The following week she was dead. That last night,

following her up the stairs (my job in case she fell -
he daughter pulling her by wrists) I said the usual
encouraging things like Shake a leg, Granny, and
Go Granny, you're doing well (she had lost the ability to retort).

She put everything into it,
as if it were the last leg to the summit.

Graham also provided an introduction to the notebook:

I felt really honoured to be presented with my tapa notebook. Stephen Innes's choice for me turned out to be a good one too. The cover looks to me to suggest a cosmological scene or one to do with navigation, a dark star seen over the shoulder of a solar flare or above an outrigger sail.

I decided to use my notebook to present a selection of notes from my time as the 2004 Ursula Bethell / Creative New Zealand Resident in Creative Writing at the University of Canterbury. Michele indicated some graphic elements would also be welcome so I began sketching signs on roads and pathways on my cycle route to and from the university.

I've been keeping notebooks for ages, but I've never tried to develop a handwriting style. Occasionally, I've been impressed when a 't' makes a sort of mast or the looping tail on a 'g' looks pretty wild.

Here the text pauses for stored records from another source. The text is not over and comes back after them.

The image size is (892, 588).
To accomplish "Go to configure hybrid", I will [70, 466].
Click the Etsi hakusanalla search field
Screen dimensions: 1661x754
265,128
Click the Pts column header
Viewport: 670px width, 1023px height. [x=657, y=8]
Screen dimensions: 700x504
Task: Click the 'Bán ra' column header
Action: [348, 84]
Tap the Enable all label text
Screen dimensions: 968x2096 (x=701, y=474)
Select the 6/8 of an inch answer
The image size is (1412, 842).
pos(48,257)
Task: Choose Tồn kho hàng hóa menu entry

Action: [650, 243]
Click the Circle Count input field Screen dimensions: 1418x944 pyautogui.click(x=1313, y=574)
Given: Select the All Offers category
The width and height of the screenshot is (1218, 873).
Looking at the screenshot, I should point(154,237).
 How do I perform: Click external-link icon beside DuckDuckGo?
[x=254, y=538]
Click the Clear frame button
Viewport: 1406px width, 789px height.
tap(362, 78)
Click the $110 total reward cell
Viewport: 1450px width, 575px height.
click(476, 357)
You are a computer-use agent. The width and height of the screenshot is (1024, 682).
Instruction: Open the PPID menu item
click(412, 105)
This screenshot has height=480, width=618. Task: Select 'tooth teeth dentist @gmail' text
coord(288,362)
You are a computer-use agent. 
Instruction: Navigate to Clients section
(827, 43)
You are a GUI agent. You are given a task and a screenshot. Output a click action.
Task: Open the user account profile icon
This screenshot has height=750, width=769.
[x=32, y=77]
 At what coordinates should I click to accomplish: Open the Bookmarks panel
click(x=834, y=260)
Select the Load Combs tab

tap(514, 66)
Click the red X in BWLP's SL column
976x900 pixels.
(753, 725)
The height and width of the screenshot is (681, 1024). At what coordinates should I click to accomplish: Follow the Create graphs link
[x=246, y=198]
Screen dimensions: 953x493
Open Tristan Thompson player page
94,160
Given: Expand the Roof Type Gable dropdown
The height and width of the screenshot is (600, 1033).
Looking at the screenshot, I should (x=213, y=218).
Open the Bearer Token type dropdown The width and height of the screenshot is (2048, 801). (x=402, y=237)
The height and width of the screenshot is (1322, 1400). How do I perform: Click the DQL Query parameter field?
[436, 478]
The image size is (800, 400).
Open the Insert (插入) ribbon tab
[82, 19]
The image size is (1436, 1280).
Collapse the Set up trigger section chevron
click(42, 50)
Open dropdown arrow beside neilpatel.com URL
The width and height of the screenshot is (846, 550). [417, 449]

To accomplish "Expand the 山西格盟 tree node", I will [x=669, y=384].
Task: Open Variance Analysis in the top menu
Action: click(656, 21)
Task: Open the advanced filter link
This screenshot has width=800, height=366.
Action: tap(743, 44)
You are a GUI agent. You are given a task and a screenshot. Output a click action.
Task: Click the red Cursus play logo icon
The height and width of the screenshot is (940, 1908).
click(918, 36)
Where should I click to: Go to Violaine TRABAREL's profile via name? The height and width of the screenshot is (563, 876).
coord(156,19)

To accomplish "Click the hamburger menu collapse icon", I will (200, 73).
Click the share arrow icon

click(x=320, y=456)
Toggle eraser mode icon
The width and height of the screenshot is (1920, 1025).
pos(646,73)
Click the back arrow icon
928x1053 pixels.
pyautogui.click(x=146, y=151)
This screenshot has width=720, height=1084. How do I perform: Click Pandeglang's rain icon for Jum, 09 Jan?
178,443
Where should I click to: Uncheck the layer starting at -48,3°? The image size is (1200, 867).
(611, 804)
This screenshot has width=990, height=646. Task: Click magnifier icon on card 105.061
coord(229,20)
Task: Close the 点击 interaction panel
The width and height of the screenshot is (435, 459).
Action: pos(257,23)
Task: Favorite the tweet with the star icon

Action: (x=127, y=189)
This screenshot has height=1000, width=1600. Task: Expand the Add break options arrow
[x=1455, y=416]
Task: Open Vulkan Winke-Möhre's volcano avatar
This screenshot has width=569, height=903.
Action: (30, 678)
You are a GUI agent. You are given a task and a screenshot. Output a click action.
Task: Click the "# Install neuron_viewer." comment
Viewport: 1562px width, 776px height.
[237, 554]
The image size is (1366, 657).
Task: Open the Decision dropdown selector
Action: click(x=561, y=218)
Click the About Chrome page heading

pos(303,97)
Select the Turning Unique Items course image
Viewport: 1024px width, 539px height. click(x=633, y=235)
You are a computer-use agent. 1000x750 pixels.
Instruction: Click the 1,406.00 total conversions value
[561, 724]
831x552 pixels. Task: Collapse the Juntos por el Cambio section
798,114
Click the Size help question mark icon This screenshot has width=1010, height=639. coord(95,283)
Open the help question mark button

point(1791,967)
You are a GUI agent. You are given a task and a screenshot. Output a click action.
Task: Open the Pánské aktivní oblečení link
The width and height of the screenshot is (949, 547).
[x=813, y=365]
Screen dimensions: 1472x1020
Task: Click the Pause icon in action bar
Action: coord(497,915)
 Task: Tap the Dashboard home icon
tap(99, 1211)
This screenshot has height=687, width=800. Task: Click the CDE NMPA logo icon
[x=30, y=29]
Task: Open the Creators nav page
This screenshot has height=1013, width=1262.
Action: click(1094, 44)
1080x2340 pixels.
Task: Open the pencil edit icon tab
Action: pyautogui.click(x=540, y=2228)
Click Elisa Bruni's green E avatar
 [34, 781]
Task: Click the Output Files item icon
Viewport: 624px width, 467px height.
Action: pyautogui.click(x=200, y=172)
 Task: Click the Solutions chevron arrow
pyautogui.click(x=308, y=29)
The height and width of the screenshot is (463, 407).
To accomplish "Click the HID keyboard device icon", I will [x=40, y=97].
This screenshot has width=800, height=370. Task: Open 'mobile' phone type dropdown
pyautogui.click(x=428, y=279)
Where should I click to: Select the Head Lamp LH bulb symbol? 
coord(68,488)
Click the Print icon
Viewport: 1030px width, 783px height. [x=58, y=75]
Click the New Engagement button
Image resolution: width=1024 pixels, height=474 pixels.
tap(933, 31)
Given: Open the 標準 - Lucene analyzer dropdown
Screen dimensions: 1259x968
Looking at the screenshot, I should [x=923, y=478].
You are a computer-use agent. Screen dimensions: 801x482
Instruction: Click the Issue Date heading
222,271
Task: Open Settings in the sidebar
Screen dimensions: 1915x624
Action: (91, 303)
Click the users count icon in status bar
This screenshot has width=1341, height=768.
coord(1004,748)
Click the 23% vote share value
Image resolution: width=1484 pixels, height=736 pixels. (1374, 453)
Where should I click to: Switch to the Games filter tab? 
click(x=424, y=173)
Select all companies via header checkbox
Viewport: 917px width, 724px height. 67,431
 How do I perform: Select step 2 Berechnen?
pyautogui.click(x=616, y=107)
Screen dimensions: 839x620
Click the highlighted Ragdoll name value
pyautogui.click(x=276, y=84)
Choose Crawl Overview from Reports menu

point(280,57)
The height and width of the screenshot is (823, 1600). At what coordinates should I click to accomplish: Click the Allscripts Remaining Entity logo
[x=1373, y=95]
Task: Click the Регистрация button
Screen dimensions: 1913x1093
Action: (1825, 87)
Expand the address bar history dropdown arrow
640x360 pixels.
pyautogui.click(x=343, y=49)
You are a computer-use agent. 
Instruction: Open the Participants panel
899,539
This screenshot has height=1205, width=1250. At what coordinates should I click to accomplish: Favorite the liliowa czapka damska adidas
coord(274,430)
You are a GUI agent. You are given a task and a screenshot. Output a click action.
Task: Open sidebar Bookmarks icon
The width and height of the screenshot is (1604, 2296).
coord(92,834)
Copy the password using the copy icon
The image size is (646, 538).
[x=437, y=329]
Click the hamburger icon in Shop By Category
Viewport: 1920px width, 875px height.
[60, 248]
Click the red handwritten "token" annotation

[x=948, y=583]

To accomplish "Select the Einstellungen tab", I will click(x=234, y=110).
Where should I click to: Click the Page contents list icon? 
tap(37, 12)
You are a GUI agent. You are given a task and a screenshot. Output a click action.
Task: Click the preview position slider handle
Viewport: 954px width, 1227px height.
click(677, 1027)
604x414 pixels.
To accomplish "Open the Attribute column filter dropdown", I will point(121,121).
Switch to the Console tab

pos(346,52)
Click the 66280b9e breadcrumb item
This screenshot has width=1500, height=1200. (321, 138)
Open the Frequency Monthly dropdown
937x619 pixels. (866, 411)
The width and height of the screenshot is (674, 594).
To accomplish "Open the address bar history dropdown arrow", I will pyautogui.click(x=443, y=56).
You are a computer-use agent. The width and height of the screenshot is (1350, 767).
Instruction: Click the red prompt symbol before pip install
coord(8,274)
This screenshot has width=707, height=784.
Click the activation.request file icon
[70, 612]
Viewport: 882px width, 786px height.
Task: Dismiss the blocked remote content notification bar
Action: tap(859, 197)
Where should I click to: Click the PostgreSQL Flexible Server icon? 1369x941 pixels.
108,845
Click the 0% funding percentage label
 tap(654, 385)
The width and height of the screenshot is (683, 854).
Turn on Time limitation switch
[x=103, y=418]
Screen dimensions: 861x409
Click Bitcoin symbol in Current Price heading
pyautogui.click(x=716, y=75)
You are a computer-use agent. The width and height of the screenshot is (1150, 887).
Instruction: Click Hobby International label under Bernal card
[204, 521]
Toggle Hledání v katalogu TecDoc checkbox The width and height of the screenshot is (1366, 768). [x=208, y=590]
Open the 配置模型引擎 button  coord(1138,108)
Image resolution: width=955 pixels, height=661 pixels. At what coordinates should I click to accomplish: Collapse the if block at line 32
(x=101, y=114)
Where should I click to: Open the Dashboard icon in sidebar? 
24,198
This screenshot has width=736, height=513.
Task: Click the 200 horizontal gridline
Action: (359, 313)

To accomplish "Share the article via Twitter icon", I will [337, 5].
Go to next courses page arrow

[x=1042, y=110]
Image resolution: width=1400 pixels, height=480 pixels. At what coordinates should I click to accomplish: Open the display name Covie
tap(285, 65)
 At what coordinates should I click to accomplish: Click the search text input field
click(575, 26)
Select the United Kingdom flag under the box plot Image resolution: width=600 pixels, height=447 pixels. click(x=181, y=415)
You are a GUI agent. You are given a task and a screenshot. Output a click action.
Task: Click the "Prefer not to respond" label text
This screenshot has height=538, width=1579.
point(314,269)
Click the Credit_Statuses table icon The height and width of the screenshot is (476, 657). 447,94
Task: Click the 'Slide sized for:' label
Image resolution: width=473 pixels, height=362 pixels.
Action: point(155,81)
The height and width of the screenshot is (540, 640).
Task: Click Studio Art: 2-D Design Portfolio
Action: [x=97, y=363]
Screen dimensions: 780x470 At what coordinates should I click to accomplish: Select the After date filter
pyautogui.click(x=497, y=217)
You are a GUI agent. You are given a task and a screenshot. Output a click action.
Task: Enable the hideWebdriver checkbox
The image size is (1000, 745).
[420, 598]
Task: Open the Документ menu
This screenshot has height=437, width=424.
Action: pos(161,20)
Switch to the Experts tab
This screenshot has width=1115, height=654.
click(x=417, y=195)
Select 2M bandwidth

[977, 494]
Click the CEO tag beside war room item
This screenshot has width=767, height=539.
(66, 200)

But I've always considered notebooks as places to catch thoughts and language rather than aesthetic objects or places where thoughts are completed. I usually go back to see what still interests me to see if I can do anything more to it to make it publishable.

So the idea of making a selection from my notebooks, even though it seemed straightforward, caused various performance anxieties, like having my teaching inspected, or replicating a 'spontaneous' conversation.

Which is why I thought Murray Edmond was onto it when he used a ringbinder for his 'tapa': if he made a mistake, he would be able to have another go. I'm not saying he did, just that he could.

In fact I was given two tapa notebooks, I used the other one to do dummy runs in. (It has a cover that vaguely looks like a handmirror with a pixie face in it.)

I did some drafting on my computer too. Though I often went back to the original wordings and constructions because of not having an open-ended amount of time. In the interim I came across this quote from Toss Woollaston: 'Smoothing over work you have just done is going backwards. Tidying up is the devil—you don't touch that in painting. If relations are wrong you make huge alterations, you don't tidy up—you repaint the whole thing every time you touch it.' (From Gregory O'Brien's book Lands & Deeds). I think that's relevant? Also I roughed out a layout on my computer.

I had thought about making my own 'tapa' notebook using locally made paper and learning how to bookbind. I had thought about learning calligraphy. I've always admired my father's handwriting, he used to transcribe his favourite poems by Chinese poets onto a newsprint block. He had a beautiful hand. I've hankered for years to have a go at painting my poems. These thoughts were all part of that. When I accepted Michele's invitation to meet a deadline though I had to get on with it and so the originally intended format was retained.

The title The Priests of Nothingness comes from a quote, which I have included in the notebook, about these Japanese monks called Fuke monks who used the flute as a meditation tool. As the quote says, 'They would walk through the streets . . . trying to play the one note that would enlighten the world.' That's partly what I think poets try to do. I think poets are priests of nothingness.



curtains shifting in light air

shaft like a lift well
on its side:

at the near end
blue light playing along its edges

the far opening on smokey-grey
star clouds


~

It's this "notebook process" I'd like to start off with at our next session. You'll note that the tapa notebook process was far more elaborate - almost staged, in fact. The spontaneity of a notebook can hardly be evident when you've done "dummy runs" in another notebook first, and even done some drafting on the computer first.

I guess that's the reason why Graham had provided that semi-apologetic introduction to "The Priests of Nothingness," as he ended up calling the collection as a whole.